The Cameron government has called time on the Scotland's nationalist government and demanded a showdown on an independence referendum. But all may not be as it appears at first or even second sight.
Adam Ramsay
Adam Ramsay
16 January 2012

George Osborne and David Cameron have stumbled into the debate on Scottish independence, whether to distract attention from the other crises the government faces, or because they feel genuinly worried that Alex Salmond's SNP will make all the running, or both. So here are some immediate reflections on the sudden outburst of interest in an issue which could re-shape Britain whatever happens.

  1. Don't believe the polls this far out. All the indications are that most people will happily change their minds on this (either way). The Scottish Social Attitudes Survey in December found a significant majority in favour of independence if they believed it would make them £500 better off a year. If they thought it would make them £500 poorer, the vast majority were against. Political hacks don't seem to have grasped the extent to which most people in Scotland just don't have a firm opinion on independence yet. This means everything's to play for...

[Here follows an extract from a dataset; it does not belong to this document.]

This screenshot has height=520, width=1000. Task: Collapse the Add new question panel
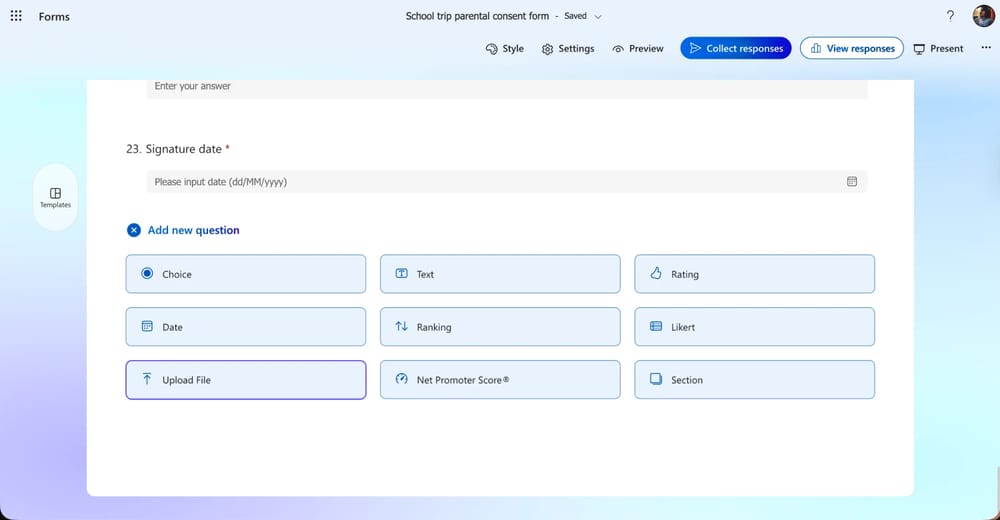[x=134, y=230]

  2. … but it means something else too. The significance of this isn't just the cash sum, it's the indifference. Most Scots either don't yet know which country they would like to be a part of, or don't particularly care. In the past, people were asked to die for king and country. Today it seems they're not sure if they care enough to vote for it (whichever 'it' it is). If the modern Western nation state was symbolically born in Westphalia in 1648 then will it die in Britain in 2014? Scots have in the past been known for our cringe. Perhaps in future we'll be famed for our shrug – the gesture of the slow death of the nation state.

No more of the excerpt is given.